─── MATERIAL TO PROCESS

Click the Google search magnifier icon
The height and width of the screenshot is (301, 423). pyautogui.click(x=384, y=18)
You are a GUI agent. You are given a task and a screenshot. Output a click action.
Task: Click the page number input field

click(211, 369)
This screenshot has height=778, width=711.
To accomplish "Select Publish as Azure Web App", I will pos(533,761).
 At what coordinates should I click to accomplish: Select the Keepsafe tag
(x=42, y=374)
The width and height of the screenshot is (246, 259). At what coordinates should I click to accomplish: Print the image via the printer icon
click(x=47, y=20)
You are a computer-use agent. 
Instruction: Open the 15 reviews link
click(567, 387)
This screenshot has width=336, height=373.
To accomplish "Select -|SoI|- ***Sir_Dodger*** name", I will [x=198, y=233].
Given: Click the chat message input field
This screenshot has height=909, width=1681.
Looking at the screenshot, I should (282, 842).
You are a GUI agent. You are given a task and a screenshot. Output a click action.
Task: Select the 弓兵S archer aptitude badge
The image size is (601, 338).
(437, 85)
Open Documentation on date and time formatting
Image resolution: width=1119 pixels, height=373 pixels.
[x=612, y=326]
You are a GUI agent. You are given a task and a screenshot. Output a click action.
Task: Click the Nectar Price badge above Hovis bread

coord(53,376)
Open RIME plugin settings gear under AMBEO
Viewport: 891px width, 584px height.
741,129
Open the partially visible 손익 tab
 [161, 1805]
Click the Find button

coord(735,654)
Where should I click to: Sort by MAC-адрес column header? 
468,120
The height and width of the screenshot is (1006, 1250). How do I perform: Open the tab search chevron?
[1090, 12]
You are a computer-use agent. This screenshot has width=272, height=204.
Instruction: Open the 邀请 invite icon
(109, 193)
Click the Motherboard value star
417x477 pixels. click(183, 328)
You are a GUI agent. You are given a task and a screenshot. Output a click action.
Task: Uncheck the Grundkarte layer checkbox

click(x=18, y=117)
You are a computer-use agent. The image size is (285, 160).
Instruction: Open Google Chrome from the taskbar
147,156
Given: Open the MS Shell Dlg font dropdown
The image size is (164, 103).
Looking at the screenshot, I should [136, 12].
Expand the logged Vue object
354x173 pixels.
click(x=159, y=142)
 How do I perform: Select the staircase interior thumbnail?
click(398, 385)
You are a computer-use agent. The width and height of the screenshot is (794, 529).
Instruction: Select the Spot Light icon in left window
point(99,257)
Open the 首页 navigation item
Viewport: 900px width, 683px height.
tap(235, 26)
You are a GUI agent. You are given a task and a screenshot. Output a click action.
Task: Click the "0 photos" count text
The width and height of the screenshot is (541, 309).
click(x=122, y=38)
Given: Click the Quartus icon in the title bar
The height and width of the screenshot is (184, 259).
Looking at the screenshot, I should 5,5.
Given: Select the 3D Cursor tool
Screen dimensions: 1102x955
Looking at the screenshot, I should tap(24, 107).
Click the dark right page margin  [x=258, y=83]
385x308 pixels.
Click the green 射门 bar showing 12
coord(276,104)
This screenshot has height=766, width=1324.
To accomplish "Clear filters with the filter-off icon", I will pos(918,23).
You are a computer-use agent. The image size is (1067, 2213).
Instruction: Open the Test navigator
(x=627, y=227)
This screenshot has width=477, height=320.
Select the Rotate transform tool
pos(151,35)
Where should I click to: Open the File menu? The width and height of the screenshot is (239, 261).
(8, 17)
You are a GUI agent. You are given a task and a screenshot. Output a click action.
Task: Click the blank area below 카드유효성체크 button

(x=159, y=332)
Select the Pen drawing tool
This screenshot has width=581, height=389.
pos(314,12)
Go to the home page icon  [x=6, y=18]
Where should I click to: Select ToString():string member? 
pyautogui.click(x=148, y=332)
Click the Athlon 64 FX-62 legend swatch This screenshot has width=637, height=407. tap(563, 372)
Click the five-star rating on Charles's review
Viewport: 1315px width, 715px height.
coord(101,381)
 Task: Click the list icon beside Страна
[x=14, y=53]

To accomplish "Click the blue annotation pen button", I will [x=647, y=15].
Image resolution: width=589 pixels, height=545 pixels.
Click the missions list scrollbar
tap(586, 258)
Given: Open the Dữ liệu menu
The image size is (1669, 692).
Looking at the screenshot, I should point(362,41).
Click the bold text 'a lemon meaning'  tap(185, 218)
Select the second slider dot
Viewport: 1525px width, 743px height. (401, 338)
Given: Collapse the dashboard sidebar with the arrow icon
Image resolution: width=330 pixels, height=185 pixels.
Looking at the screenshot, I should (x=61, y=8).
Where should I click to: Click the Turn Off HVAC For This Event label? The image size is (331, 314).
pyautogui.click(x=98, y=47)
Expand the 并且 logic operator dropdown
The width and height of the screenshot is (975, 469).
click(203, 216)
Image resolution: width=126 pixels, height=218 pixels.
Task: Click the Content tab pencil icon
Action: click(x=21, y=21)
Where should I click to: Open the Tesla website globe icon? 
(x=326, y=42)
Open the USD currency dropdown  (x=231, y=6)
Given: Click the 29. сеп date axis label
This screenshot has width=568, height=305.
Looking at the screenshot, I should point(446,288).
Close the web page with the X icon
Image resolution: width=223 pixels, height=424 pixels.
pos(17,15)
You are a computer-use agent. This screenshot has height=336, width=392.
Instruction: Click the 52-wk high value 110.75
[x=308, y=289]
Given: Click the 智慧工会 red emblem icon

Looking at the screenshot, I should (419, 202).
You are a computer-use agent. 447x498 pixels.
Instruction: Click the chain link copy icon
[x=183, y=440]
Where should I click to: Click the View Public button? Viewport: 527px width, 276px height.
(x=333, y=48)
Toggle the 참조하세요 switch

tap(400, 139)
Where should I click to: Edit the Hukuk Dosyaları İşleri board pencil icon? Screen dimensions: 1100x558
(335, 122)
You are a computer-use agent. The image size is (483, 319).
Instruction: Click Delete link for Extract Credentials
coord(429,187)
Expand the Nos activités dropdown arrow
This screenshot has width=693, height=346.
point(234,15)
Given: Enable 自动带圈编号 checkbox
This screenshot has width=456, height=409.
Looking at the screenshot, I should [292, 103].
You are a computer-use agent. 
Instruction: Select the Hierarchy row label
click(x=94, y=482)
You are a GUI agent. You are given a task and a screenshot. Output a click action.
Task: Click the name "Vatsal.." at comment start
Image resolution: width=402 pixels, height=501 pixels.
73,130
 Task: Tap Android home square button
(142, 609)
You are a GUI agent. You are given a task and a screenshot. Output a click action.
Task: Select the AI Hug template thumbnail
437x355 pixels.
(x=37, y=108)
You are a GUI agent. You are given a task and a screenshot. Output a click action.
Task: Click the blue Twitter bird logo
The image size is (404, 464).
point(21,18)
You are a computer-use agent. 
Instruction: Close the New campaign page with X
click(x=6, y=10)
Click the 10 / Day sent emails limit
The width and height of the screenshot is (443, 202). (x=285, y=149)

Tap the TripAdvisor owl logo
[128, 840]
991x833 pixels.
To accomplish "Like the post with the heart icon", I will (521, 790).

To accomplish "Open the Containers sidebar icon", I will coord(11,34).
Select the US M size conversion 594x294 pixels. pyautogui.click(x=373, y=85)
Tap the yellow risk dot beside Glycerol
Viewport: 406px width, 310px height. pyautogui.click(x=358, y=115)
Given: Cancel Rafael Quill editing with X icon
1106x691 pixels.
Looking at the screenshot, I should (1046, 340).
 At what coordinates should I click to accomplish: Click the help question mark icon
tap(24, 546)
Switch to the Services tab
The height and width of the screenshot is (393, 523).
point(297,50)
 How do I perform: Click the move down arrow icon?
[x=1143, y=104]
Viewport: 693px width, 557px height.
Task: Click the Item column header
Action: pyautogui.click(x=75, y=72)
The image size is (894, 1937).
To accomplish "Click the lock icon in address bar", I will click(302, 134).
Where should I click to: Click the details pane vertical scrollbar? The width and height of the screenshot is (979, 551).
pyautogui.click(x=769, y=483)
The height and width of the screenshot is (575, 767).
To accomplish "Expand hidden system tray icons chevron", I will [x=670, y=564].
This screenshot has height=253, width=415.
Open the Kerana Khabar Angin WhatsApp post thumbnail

──────

Exactly the lines between the one containing "1106x691 pixels." and the end of the material, both ends included, must be retyped, with nothing added.

-- ANSWER BOX --
1106x691 pixels.
Looking at the screenshot, I should (1046, 340).
 At what coordinates should I click to accomplish: Click the help question mark icon
tap(24, 546)
Switch to the Services tab
The height and width of the screenshot is (393, 523).
point(297,50)
 How do I perform: Click the move down arrow icon?
[x=1143, y=104]
Viewport: 693px width, 557px height.
Task: Click the Item column header
Action: pyautogui.click(x=75, y=72)
The image size is (894, 1937).
To accomplish "Click the lock icon in address bar", I will click(302, 134).
Where should I click to: Click the details pane vertical scrollbar? The width and height of the screenshot is (979, 551).
pyautogui.click(x=769, y=483)
The height and width of the screenshot is (575, 767).
To accomplish "Expand hidden system tray icons chevron", I will [x=670, y=564].
This screenshot has height=253, width=415.
Open the Kerana Khabar Angin WhatsApp post thumbnail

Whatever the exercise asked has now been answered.